04-Aug-23: In Security News Today

Cyberattack Suspends Operations at Hawaii’s Gemini North Observatory

The National Science Foundation’s National Optical-Infrared Astronomy Research Laboratory (NOIRLab) detected an attempted cyberattack on its computer systems, leading to the suspension of observations at Gemini North Observatory in Hawaii. The NOIRLab cybersecurity team acted quickly to prevent damage, but the observatory remains closed for investigation. This incident follows a similar cyberattack on the Atacama Large Millimeter Array (ALMA) radio telescope in Chile last November.

Burger King France Exposes Sensitive Data in Misconfiguration Incident

Burger King France has experienced a second misconfiguration incident that exposed sensitive data, including database credentials, job posts, and applicant data. Threat actors could have potentially executed arbitrary code and manipulated the site’s analytics by combining the compromised credentials with the site’s Google Tag Manager ID. The researchers alerted Burger King to the issue, and it has been resolved.

Google, Microsoft, and Others Embrace Rust Language for Better Security

Tech giants like Google and Microsoft are increasingly adopting the Rust programming language for its built-in memory safety and other security features. Rust’s ability to avoid memory safety issues and vulnerabilities has made it a popular choice among developers and companies focused on secure code. Companies like Fortanix, Google, and 1Password have committed to using Rust extensively, while Microsoft is rewriting parts of its kernel using Rust and plans to have Windows booting with Rust in the kernel.

Mallox Ransomware Exploits Weak MS-SQL Servers to Breach Networks

Mallox ransomware has seen a 174% increase in activity in 2023, following the trend of stealing data before encrypting files and threatening to publish the stolen data as leverage. The group targets poorly secured MS-SQL servers through dictionary attacks to gain access to victims’ networks. The Mallox ransomware group has been recruiting affiliates for their ransomware-as-a-service program, indicating a potential increase in attacks.

Malicious npm Packages Exfiltrating Sensitive Data from Developers

Researchers have discovered a group of malicious packages on the npm package registry that are designed to exfiltrate sensitive developer information. The packages, published by the user malikrukd4732, have the ability to launch JavaScript that exfiltrates valuable information to a remote server. The motivation behind this campaign is unclear, but it is suspected to be targeted at the cryptocurrency sector.
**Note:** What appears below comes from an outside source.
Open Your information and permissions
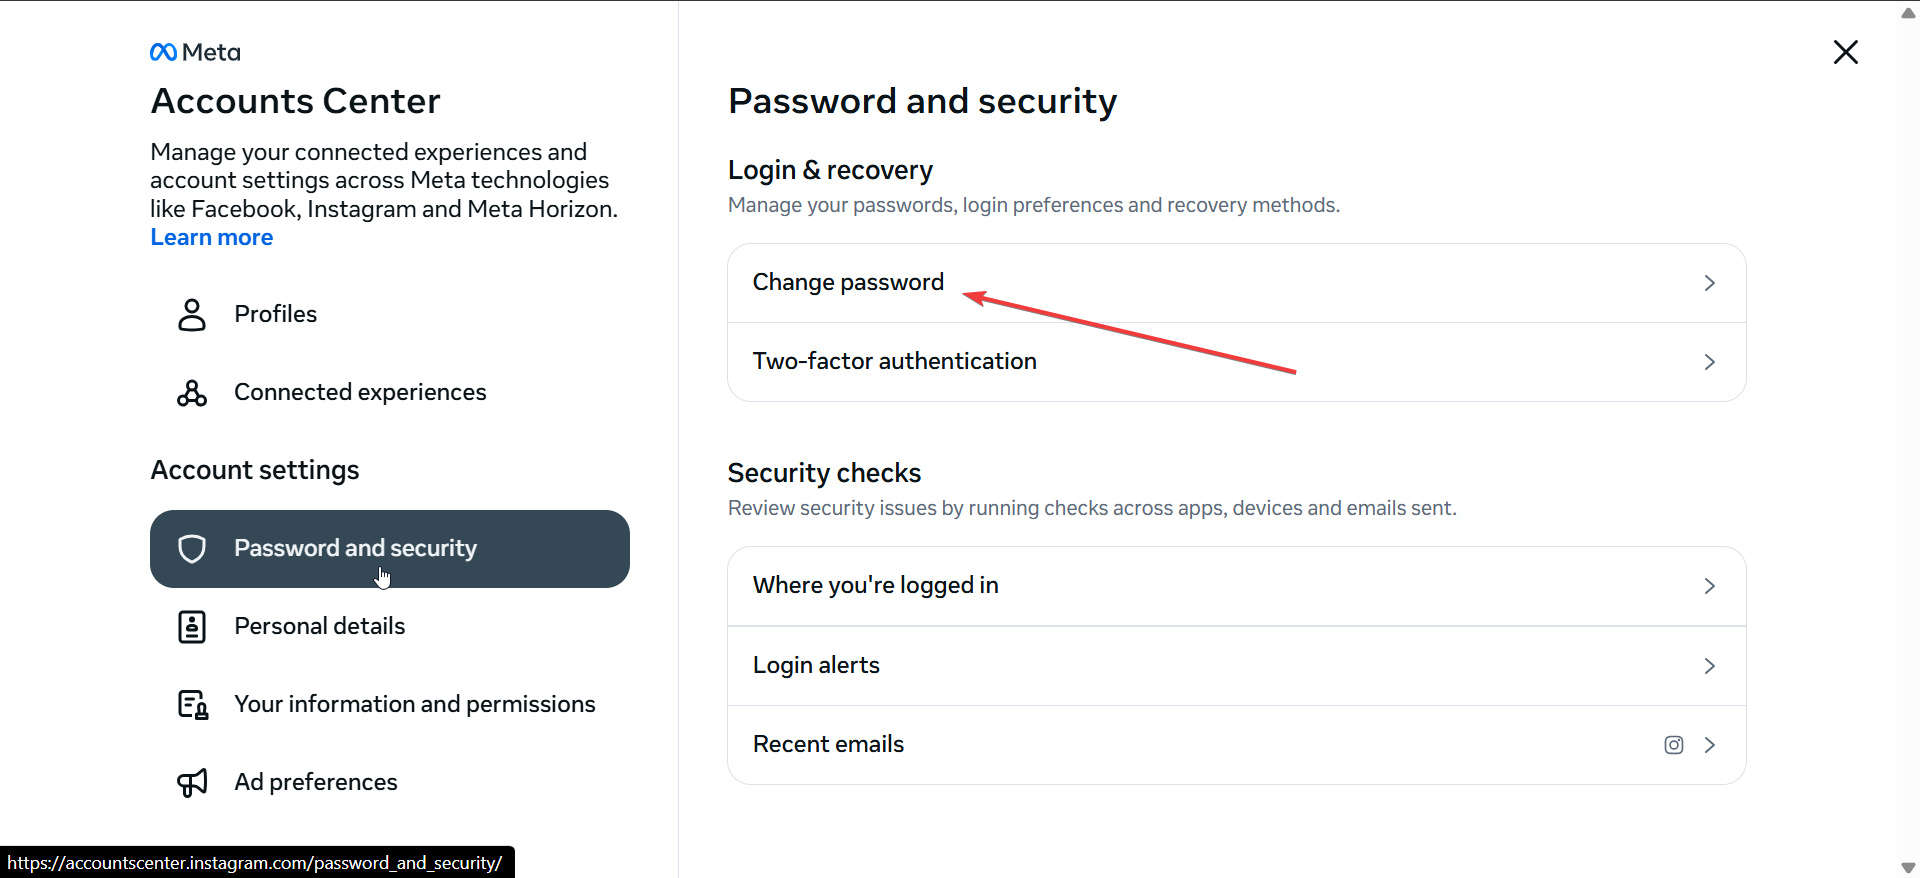The width and height of the screenshot is (1920, 878). click(415, 705)
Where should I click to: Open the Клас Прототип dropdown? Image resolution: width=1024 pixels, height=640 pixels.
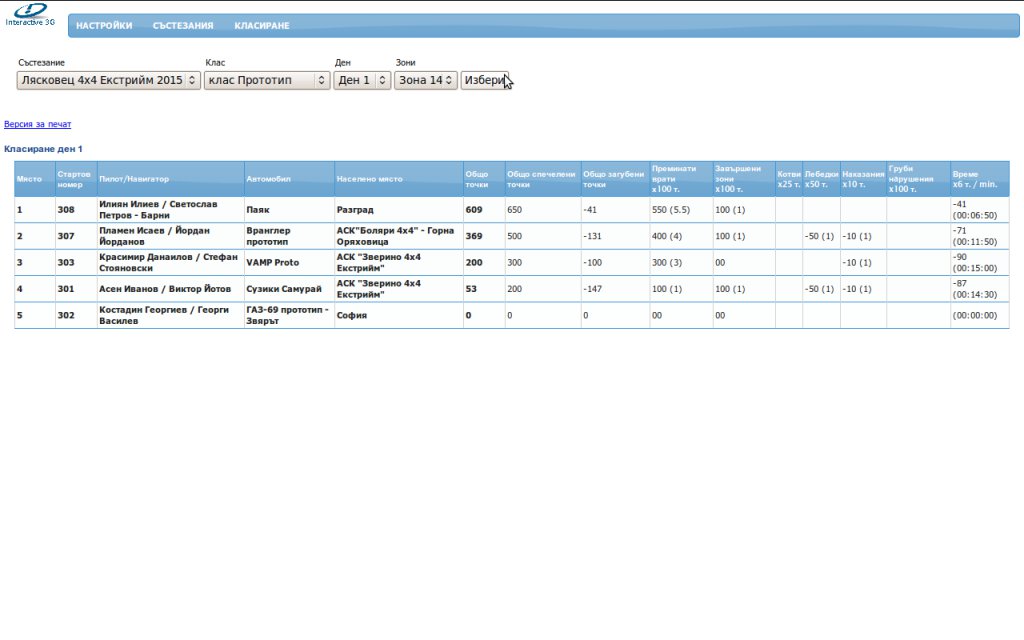[267, 80]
Major Cybersecurity Agencies Collaborate to Unveil 2022’s Most Exploited Vulnerabilities

Cybersecurity agencies from the Five Eyes nations have identified a four-year-old critical security flaw in Fortinet FortiOS SSL as one of the most frequently exploited vulnerabilities in 2022. The agencies noted that attackers prioritize developing exploits for severe and widely known vulnerabilities, emphasizing the importance of organizations applying security updates promptly. Other widely exploited flaws include unauthenticated remote code execution vulnerabilities in Zoho ManageEngine ADSelfService Plus and Atlassian Confluence Server and Data Center, as well as remote code execution vulnerabilities in VMware Workspace ONE Access and Identity Manager.

Disclaimer: Titles and summaries are AI-generated. Please refer to the linked content for more details.